Salus journal

Healthy Planet. Healthy People.

Healthcare / Sustainability

European Healthcare Design 2022

Designing and implementing a carbon-negative healthcare campus

By SALUS User Experience Team 07 Nov 2022 0

In order to meet strategic, operational, and clinical goals, the transformation of Swedish First Hill will modernise every building and system, and implement a district energy strategy that will create the first carbon-negative healthcare campus in the US by 2030.



Abstract

Swedish Health Services is a five-hospital system in Washington state, USA, affiliated with Providence Health & Services, which owns and operates 51 hospitals across seven states. Swedish First Hill is the flagship hospital of the system and one of the largest not-for-profit health providers in the Seattle metropolitan area. In order to meet strategic, operational, and clinical goals, the transformation of Swedish First Hill will modernise every building and system, and implement a district energy strategy that will create the first carbon-negative healthcare campus in the US by 2030.

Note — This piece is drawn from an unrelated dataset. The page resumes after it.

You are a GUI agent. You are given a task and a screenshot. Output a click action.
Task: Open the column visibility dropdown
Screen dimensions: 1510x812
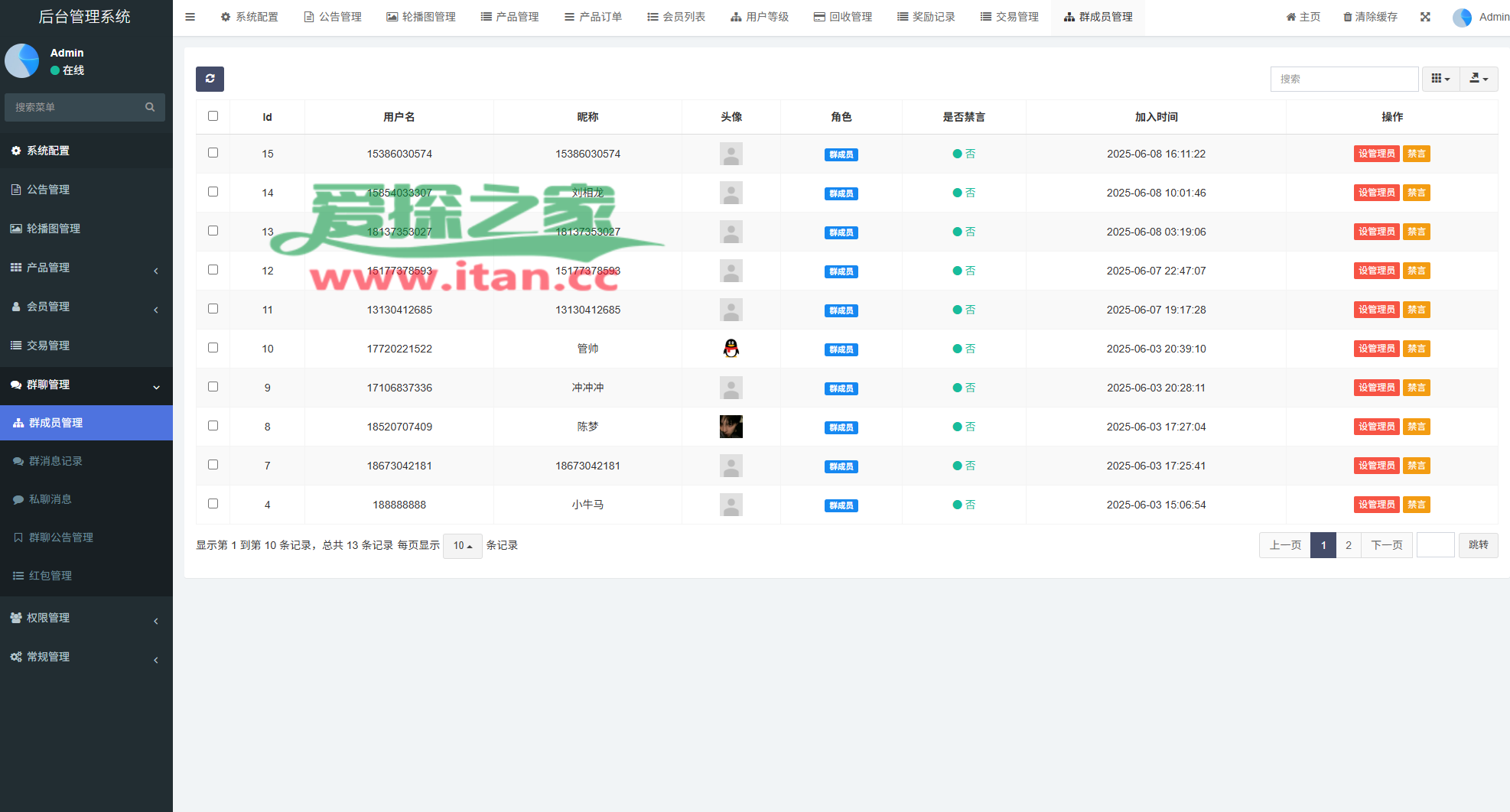pyautogui.click(x=1440, y=79)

Application: The project comprises 1,000,000 sq ft of new construction, 250,000 sq ft of renovation, and upgrades to existing systems and infrastructure. The North Tower includes: a new emergency department; diagnostic imaging; 24 new operating rooms; nine cath/EP rooms; and 216 ICU beds. Block 95, a new outpatient tower, provides: 600 new parking stalls; a loading and logistics centre; a conference centre; and more than 300,000 sq ft of clinical space to accommodate the Swedish Cancer Institute. In addition, the project involves an alley vacation, two new skybridges, and a tunnel. The project is under construction and will be operational by the first quarter of 2026.

Implementation: This talk will describe the three primary steps to implementation:

Step 1 – First Hill Sustainability and Resiliency Initiative

  • Implement building analytics software;
  • Identify and monitor measurable energy and carbon reductions;
  • Leverage sustaining initiatives to obtain utility funding grants; and
  • Reduce fossil dependencies without compromising resiliency.

Step 2 – Systems and infrastructure modernisation

  • Satisfy state sustainability and environmental mandates;
  • Install smart buildings advanced fault detection and diagnostics;
  • Realise $2.1m in energy savings and utility incentives; and
  • Install heat recovery infrastructure.

Step 3 – Carbon Negative Campus by 2030

  • Implement campus-wide heat recovery piping expansion;
  • Finalise design and documents for carbon-neutral campus;
  • Minimise greenhouse gas emissions;
  • Maximise waste-heat recovery; and
  • Construct micro-heat recovery plants.

Implications: As we continue to mitigate the impacts of climate change, the energy demands of healthcare campuses, rising healthcare costs, a pandemic, and escalating construction costs, it is incumbent on those of us engaged in healthcare design to be exemplary stewards of precious and limited resources. This project will manifest the owner’s commitment to its mantra, ‘Health for Good’.